This conflagration, dear reader, was my birthday cake last night. Today is the actual date (yes, me and Elvis), but last night was the family do. What makes this flaming cake blog-worthy is the arrangement along the far arc of it. If you look closely and use just a little imagination for the emoji candles, you will see (I’ve no doubt) that the 1001011 is my birthday in binary. My family, ladies and gentlemen! Undeterred by the lack of a 7 and a 5, they devised a binary 75! I seemed to be the only one at the table to be slow on the pick-up. Yes, yes, I know what “binary” means, but it is hardly where my brain goes when I don’t have the right candles!

You may note the second cake. My daughter-in-law, in all other ways an exemplary person, does not like frosting. So there is always an angel food cake for her. Full disclosure: no one objects to having a piece with her.

Now to real life: I lay me down last night after a full day which followed one of those rotten sleepless nights. Of course I couldn’t fall asleep. This is partly age, partly my lifelong struggle with insomnia, partly too much binary cake. After about an hour, I drifted off.

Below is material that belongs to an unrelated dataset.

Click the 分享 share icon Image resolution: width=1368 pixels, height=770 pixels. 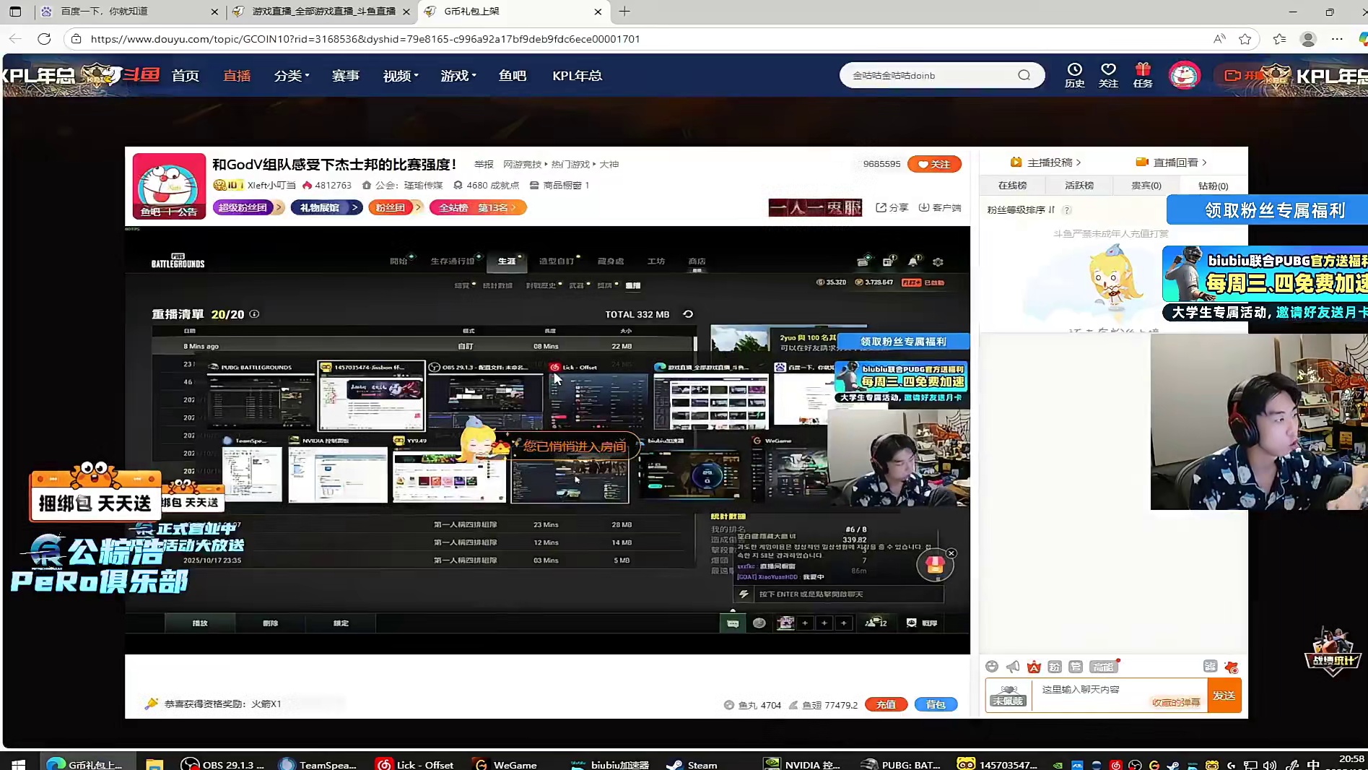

At 1:20 I was awakened by chirping. Yes, chirping! One of these wretched alarms was chirping! Which one, and what would I do about it in this new house?

You may know, dear reader, that any venture in the wee hours starts with a trip to the bathroom, and that’s where I saw all the blood in my mouth. How long had that been going on? I rinsed and spit and spit and rinsed. It’s this blasted HHT, as you may know if you’ve read my blog for long. It took a few shaky minutes to stop it.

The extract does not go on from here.